Runs bifixer on all of the aligned-+([0-9]*).gz
files in a batch.
It also runs bicleaner-hardrules to make an initial assessment of the sentence pairs. The output is a files with ones and zeros, zero indicating that that sentence pair is not good. We dot this step here to save time in the next step that uses precious GPU core hours. The 08.score step will only look at sentence pairs that have a 1 in the hardruled.gz
file.
Runs bicleaner-neural on all sentence pairs that have a 1 in their hardruled.gz
file. This step uses GPUs. The scores (for the lines with 1 in hardruled.gz
) are written to scored.gz
. If the sentence pair already had a zero, that zero is also copied. So all in all scored.gz
should have the same number of lines as fixed.gz
.
Combines fixed.gz
with scored.gz
by making a TSV, effectively. Also removes any lines that match any of the strings in filtered-terms.txt
. This TSV is saved as classified.gz
. Finally, a subset of this file, all sentences which make the threshold, will be written to filtered05.gz
(where 05
depends on BICLEANER_THRESHOLD
)
Just concatenates all classified sentence pair chunks. Not necessary for anything further down the pipeline, but paracrawl also publishes these files.

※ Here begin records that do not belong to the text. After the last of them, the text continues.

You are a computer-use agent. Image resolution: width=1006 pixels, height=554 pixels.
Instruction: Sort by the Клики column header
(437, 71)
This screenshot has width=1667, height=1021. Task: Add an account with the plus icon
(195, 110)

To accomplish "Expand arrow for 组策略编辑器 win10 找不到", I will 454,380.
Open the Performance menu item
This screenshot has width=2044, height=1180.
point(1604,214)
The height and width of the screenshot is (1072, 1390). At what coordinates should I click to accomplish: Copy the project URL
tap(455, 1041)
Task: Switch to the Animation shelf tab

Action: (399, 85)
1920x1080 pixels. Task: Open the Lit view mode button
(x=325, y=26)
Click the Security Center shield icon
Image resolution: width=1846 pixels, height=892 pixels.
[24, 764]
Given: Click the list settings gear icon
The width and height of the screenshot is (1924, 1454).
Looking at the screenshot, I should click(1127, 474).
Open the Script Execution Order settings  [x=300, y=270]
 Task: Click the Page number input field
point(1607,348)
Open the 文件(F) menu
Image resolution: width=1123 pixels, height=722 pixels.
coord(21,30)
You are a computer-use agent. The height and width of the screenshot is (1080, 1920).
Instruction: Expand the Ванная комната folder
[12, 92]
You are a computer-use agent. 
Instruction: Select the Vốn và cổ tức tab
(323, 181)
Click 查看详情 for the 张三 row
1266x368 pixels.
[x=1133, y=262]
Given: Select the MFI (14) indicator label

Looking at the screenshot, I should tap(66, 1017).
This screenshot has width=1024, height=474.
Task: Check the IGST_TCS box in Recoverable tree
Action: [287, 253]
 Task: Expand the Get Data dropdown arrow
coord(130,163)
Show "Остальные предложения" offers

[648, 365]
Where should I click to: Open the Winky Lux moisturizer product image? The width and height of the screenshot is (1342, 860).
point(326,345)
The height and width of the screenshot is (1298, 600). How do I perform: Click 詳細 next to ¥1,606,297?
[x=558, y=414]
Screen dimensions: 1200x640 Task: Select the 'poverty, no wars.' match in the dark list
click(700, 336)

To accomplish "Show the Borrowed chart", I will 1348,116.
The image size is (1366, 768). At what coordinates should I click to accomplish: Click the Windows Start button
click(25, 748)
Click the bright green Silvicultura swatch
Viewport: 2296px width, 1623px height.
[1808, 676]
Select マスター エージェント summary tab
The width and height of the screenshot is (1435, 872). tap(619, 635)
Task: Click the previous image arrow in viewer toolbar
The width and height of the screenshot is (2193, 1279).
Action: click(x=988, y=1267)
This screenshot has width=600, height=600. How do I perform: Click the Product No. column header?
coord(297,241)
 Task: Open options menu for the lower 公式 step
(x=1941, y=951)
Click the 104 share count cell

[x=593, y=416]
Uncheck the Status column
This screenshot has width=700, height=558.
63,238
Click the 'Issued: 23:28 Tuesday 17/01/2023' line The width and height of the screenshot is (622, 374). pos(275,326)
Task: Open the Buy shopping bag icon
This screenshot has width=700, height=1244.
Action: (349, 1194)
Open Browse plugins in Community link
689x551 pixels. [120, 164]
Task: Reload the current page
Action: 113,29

Note the order of the arguments is now flipped because this step can be used to combine multiple collections into a single release.
./10.reduce-classified.sh zh wide00006 wide00015 hieu
This generates a file named
$DATA/clean/en-zh/en-zh.hieu-wide00006-wide00015.classified.gz
.
Concatenates all filtered sentence pair chunks.
./11.reduce-filtered.sh zh wide00006 wide000015 hieu
The output will be something like
$DATA/clean/en-zh/en-zh.hieu-wide00006-wide00015.filtered04.gz
.
This step can be run in parallel to 10.
Needs the output of step 11.
Generates a tmx file. In this step the sentence pairs are deduplicated. The urls are maintained, so a single sentence pair can have multiple urls pointing to all the documents it occurred in, after filtering.
The tmx file may also contain additional hints dropped by bicleaner for each sentence pair, and the collections where the sentence pair originates from.
This tmx file is also immediately used to derive a txt file with just the sentence pairs. No urls, no scores, etc.
./12.reduce-tmx.sh zh wide00006 wide00015 zh
The output will be in
$DATA/clean/en-zh.hieu-wide00006-wide00015.{tmx,txt}.gz
.
Note: Step 11 and 12 are not combined because step 11 needs many resources to sort all sentence pairs. Step 12 consists of just a single-threaded python script. It would be wasteful to hold up all the resources step 11 needed just because that python script in step 12 takes such a long time to finish. Hence step 12 is separate and asks for fewer resources.